▸ Entries on finding words and elements:
══════

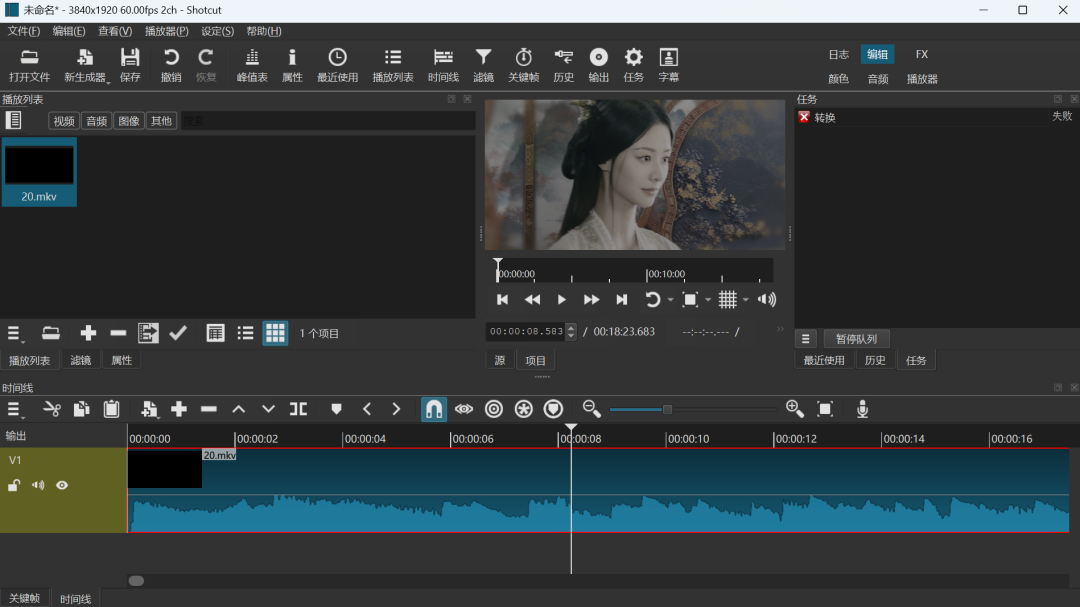The width and height of the screenshot is (1080, 607).
Task: Toggle timeline snapping magnet button
Action: point(434,409)

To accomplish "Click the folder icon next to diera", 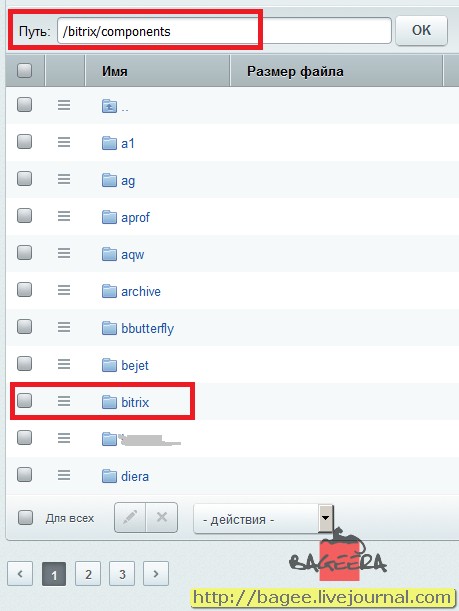I will click(109, 476).
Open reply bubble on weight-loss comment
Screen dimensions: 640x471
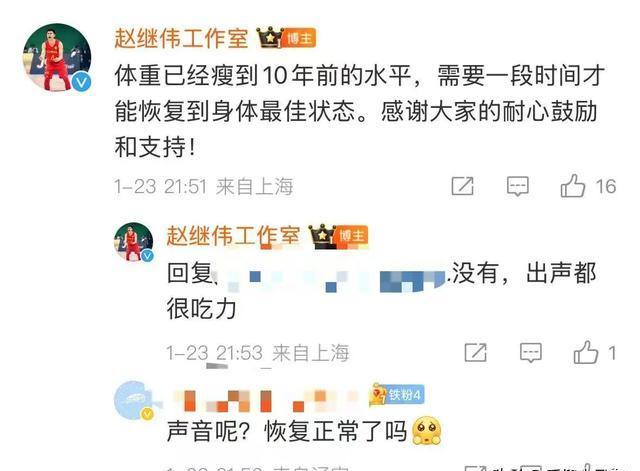click(518, 187)
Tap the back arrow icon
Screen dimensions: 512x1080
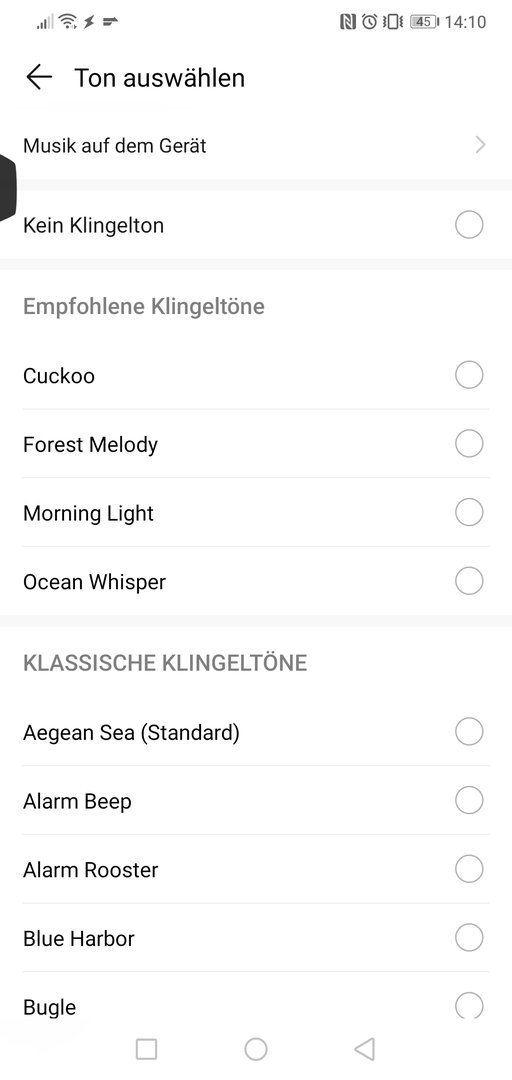tap(39, 77)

══════

▸ Your instructions: Pick out every line in the records above that contains the string "dimensions". Case counts.

▸ Reply to the task:
Screen dimensions: 640x471
Screen dimensions: 512x1080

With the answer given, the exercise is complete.